Using Implication vs Conjunction in predicate logic

Question

Consider the following question.

In the domain of all people, let F(x) be “x is your friend,” and let P(x) be “x is perfect.”

Translate each of these statements into logical expressions using predicates, quantifiers, and logical connectives.
a) All your friends are perfect.
b) At least one of your friends is perfect.

I tried this and came up with the following solutions.

a) ∀x(F(x) → P(x))
b) ∃x(F(x) → P(x))

The answer of a) is same as given in the key. However, for b), the answer given is ∃x(F(x) ∧ P(x)).

I am not able to understand why conjunction is being used instead of implication in the second case. Also is there any rule as to when implication/conjunction must be used?

Answer 1

Why your (b) is wrong?

Consider the case where there are no friends: this means that $Fx$ is False, and thus the conditional $Fx \to Px$ is True.

Thus, if there are no friends, $\exists x (Fx \to Px)$ will be True, contrary to expectations.

The formula $\exists x (Fx \land Px)$ instead, will be False when there are no friends, and this is consistent with the intuitive reading of "At least one of your friends is perfect".

Answer 2

The truth table for $p\rightarrow q$, is:

$$\begin{array}{|c|c|c|} \hline p & q & p\rightarrow q \\ \hline true & true & true \\ \hline true & false & false\\ \hline false & true & true \\ \hline false & false & true \\ \hline \end{array}$$

So, whenever $p$ is false, $p\rightarrow q$ is true. Let $\alpha$ be not your friend. That is: $\neg F(\alpha)$. Then, $F(\alpha)$ is false and $F(\alpha)\rightarrow P(\alpha)$ is true. By existential generalization, we get: $\exists x\left(F(x)\rightarrow P(x)\right)$. This is true, even if none of your friends is perfect.

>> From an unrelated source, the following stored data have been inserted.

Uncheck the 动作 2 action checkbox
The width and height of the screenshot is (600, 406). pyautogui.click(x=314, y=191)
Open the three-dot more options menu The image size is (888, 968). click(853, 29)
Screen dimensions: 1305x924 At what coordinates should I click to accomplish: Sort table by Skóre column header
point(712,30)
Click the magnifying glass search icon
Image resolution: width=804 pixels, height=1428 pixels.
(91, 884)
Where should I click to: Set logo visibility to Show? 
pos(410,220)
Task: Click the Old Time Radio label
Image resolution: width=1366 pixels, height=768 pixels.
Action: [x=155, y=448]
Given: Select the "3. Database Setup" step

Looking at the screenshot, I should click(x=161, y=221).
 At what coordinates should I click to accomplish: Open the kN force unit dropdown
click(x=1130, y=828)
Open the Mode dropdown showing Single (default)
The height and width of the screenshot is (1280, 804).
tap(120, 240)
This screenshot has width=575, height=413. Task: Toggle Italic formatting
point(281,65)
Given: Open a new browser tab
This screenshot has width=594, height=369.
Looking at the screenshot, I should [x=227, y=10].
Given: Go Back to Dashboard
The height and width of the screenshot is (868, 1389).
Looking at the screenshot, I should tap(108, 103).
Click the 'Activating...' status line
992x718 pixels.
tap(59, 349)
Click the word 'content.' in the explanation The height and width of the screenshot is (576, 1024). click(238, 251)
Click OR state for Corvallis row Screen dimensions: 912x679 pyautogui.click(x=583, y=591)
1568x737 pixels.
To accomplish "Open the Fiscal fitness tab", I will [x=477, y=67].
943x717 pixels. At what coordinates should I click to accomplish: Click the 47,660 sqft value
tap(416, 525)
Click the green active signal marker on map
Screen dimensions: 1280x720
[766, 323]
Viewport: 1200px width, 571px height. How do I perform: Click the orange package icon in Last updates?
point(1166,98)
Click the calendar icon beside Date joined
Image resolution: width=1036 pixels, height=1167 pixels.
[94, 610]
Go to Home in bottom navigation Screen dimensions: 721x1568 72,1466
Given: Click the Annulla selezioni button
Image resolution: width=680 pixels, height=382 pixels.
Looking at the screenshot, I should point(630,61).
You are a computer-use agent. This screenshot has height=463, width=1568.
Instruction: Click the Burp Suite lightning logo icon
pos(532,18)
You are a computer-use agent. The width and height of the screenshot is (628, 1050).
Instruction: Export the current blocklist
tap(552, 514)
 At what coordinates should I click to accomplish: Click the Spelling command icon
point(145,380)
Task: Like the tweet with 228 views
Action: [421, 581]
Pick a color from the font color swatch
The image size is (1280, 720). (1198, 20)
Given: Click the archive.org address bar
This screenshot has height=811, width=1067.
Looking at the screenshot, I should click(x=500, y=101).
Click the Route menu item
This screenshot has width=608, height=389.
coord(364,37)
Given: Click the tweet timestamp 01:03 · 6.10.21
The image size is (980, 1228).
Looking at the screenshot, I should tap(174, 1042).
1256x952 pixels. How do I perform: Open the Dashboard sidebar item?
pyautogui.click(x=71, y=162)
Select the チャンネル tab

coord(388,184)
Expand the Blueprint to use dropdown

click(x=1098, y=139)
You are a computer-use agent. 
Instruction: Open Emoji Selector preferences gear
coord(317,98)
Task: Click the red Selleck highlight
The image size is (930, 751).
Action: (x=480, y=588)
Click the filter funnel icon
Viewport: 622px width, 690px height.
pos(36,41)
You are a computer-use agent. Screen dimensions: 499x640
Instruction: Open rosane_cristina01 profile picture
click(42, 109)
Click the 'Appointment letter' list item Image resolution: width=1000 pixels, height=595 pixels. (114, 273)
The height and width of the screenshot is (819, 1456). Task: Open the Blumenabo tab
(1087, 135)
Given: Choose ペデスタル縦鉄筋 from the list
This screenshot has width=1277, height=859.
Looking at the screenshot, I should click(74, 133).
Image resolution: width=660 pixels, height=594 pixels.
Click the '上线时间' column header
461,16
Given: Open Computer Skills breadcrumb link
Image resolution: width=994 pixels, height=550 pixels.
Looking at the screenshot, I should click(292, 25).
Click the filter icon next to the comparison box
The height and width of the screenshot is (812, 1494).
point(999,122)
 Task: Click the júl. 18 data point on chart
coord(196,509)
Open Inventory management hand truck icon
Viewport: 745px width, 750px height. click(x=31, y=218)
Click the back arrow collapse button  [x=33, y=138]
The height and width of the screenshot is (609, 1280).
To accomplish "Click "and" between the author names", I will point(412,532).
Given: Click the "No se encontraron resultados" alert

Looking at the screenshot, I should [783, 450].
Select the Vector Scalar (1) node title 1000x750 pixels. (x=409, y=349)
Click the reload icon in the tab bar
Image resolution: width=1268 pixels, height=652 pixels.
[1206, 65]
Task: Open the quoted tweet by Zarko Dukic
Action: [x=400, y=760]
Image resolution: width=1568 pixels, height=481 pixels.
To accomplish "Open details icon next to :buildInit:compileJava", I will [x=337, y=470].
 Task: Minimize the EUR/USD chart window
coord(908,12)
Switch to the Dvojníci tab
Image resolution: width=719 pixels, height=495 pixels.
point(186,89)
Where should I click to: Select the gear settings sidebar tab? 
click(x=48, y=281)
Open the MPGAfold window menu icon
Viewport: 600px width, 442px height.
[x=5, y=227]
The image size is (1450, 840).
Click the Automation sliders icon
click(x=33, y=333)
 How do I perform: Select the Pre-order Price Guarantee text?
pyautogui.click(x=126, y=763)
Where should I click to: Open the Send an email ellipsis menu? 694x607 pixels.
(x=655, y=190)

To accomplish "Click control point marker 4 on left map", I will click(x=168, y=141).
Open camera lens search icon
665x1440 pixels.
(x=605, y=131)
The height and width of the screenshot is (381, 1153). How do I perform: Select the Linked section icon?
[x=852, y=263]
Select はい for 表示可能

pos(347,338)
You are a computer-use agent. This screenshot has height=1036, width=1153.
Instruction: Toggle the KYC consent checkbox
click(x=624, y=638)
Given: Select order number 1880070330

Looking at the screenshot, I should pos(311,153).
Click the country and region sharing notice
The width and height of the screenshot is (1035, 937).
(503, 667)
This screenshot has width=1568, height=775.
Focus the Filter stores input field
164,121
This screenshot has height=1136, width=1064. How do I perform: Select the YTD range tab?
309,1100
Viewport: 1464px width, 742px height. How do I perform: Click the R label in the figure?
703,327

On the other side, the truth table for $p\wedge q$, is:

$$\begin{array}{|c|c|c|} \hline p & q & p\wedge q \\ \hline true & true & true \\ \hline true & false & false\\ \hline false & true & false \\ \hline false & false & false \\ \hline \end{array}$$

So, $F(\alpha)\wedge P(\alpha)$ will be true, only if both $F(\alpha)$ and $P(\alpha)$ are true, that is, only if $\alpha$ is both your friend and perfect. Then, $\exists x\left(F(x)\wedge P(x)\right)$ means that there exist at least one thing that is your friend and it is perfect.